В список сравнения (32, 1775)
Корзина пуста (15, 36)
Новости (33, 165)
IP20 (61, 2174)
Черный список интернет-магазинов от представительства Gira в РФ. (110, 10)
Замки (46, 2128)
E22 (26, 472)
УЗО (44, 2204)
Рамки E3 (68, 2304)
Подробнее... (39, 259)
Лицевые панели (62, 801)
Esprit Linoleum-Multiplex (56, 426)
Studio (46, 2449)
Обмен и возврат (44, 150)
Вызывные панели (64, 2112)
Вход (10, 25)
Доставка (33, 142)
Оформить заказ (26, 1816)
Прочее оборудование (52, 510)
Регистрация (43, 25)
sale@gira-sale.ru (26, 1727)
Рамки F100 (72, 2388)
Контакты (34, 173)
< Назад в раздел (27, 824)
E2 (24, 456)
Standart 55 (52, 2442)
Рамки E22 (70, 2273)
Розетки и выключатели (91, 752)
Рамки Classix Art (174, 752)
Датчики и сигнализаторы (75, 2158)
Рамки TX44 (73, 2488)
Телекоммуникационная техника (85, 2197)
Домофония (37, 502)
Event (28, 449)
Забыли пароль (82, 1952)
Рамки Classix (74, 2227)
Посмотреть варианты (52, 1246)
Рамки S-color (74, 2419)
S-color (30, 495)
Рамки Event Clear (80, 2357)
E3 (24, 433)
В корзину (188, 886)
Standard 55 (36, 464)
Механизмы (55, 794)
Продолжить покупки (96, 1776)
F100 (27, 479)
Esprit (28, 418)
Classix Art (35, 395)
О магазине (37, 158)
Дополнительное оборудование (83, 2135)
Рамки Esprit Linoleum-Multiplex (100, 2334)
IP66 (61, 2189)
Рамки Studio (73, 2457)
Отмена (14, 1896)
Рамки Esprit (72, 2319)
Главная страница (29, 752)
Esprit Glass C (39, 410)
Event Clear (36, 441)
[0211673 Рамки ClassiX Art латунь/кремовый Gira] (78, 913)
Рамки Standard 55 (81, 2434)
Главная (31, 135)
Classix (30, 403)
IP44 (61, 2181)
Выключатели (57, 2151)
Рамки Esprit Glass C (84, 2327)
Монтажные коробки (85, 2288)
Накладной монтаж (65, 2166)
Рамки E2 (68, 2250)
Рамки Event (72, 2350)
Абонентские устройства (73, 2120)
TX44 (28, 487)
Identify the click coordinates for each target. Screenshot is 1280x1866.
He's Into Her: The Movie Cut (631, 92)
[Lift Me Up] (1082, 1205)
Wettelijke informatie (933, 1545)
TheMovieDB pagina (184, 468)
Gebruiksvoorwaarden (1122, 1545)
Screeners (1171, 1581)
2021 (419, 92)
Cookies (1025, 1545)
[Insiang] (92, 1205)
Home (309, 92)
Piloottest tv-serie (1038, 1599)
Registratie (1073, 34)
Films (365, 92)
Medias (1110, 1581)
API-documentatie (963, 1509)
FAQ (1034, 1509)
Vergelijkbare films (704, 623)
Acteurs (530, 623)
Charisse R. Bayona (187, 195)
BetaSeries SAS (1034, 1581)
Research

# # # #

Of all the entries above, repeat only the lines from the line that has "Classix Art (35, 395)" to the line that has "Gebruiksvoorwaarden (1122, 1545)", both lines included, exactly.

**Solution**
Classix Art (35, 395)
О магазине (37, 158)
Дополнительное оборудование (83, 2135)
Рамки Esprit Linoleum-Multiplex (100, 2334)
IP66 (61, 2189)
Рамки Studio (73, 2457)
Отмена (14, 1896)
Рамки Esprit (72, 2319)
Главная страница (29, 752)
Esprit Glass C (39, 410)
Event Clear (36, 441)
[0211673 Рамки ClassiX Art латунь/кремовый Gira] (78, 913)
Рамки Standard 55 (81, 2434)
Главная (31, 135)
Classix (30, 403)
IP44 (61, 2181)
Выключатели (57, 2151)
Рамки Esprit Glass C (84, 2327)
Монтажные коробки (85, 2288)
Накладной монтаж (65, 2166)
Рамки E2 (68, 2250)
Рамки Event (72, 2350)
Абонентские устройства (73, 2120)
TX44 (28, 487)
Identify the click coordinates for each target. Screenshot is 1280x1866.
He's Into Her: The Movie Cut (631, 92)
[Lift Me Up] (1082, 1205)
Wettelijke informatie (933, 1545)
TheMovieDB pagina (184, 468)
Gebruiksvoorwaarden (1122, 1545)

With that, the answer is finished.